Projects on the go! Stupid name i know but since this project log will contain many different armies i was a little unsure what to call it. The work I am posting here is and has been commission work. 

I hope you enjoy what i post and can take something away from it, and in return I hope to get some great feed back. At the moment I have my girlfriend saying "thats nice" to stuff I show her! :crazy:
I will start another thread soon to show my own personal armies that are being worked on, High Elves and a Vostroyan airborn army.

So here goes, current project is an Eldar army. This actually started out as a few personal items I ebayed and the customer bought them and decided to expand the army in a biig way. 































With the Wraithknight the weapons have been magnetised and also the weapons on the prism and serpents so any options can be used. Lots more pictures to come and I will leave it as just these for now.

Hope you enjoy

Warpath


----------



## Nacho libre (Feb 23, 2013)

That farseer is sexy as. here man have a cookie for that.


----------



## elmir (Apr 14, 2011)

Looks incredibly nice.

Did you make that base for the wraithknight yourself, or is that a precast one?

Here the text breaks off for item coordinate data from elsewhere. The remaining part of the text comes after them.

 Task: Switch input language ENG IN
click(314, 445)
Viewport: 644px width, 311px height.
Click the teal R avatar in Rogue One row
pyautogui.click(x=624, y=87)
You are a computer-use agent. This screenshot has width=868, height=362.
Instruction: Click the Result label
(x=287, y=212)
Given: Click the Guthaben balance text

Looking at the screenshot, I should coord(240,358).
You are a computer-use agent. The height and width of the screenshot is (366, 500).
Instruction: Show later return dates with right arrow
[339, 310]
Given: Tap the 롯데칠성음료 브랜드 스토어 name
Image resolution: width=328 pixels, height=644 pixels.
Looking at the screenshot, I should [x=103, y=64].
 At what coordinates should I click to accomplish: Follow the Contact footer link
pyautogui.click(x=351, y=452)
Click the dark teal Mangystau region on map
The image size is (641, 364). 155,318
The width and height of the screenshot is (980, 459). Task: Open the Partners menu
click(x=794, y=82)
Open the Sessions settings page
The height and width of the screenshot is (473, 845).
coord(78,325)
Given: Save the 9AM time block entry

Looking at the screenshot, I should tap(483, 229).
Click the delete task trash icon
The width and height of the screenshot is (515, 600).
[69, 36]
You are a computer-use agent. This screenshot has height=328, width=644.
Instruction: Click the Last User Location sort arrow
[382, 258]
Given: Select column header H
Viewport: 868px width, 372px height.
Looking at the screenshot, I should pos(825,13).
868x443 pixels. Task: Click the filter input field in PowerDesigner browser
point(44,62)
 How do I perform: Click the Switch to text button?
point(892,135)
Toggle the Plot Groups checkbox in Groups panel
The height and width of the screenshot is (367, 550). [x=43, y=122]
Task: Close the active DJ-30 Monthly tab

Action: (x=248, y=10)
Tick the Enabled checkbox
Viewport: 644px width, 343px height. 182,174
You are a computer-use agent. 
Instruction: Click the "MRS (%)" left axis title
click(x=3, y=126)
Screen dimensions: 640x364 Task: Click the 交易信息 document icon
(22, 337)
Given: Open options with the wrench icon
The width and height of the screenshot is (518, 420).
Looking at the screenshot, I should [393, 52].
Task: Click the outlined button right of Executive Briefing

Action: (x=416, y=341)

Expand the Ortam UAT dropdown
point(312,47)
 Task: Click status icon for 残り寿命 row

Also, how did you solve the issue of the arms falling down with the cannons on the wraithknight? I heard it keeps doing that if you magnetise it...


----------



## Warpath (Nov 27, 2007)

Cheers Nacho haha
@elmir, yeah the base is scratch built. I magnetised just the weapons, so the arms are glued in a position that would complement all weapon options. So no issues with arms falling off or moving


----------



## Archon Grimherald (Apr 10, 2014)

those are some sexy space elves. I love the reds and the damage effects. Makes them look like they actually go to war not just look pretty.


----------



## Moriouce (Oct 20, 2009)

Stunning army! How did you do the damage effects?


----------



## Warpath (Nov 27, 2007)

The battle damage was done by painting thin scratch marks along the edges and then stippled with a sponge. I wish I could give a more complex explanation but its pretty simple stuff lol


----------



## Warpath (Nov 27, 2007)

Here are a few more pieces I have recently done, and a little something to break up the barrage of red


----------



## Tawa (Jan 10, 2010)

Those Eldar..... :shok:

Have a cookie mate :good:


----------



## Nacho libre (Feb 23, 2013)

I really love the look of that vindicator.


----------



## humakt (Jan 2, 2008)

A brilliant project log. Your Eldar look amazing. I have renamed the thread so it is a little less generic. Can't wait to see some more.


----------



## Haskanael (Jul 5, 2011)

some nice painting here!


----------



## Iraqiel (May 21, 2008)

Really nice work so far mate! I particularly like the overall grim and lethal look that you've given the eldar, and then the battle scarred look that you've gone for with the marines!


----------



## the_barwn (Jul 23, 2011)

Wow.... Just wow........

Damn..............

That is some good work there


----------



## elmir (Apr 14, 2011)

Warpath said:


> @elmir, yeah the base is scratch built. I magnetised just the weapons, so the arms are glued in a position that would complement all weapon options. So no issues with arms falling off or moving


Ooooh, didn't know that was an option. Did you put magnets in the forearms then? Any way of showing where you put them?


----------



## Warpath (Nov 27, 2007)

Yep just put the magnets in the forearms, the sword arm just has a large pin in it. The ball sockets on the hand does the rest. Yeah when I do the finished army shots I will get some pictures of the weapons and connecting points.


----------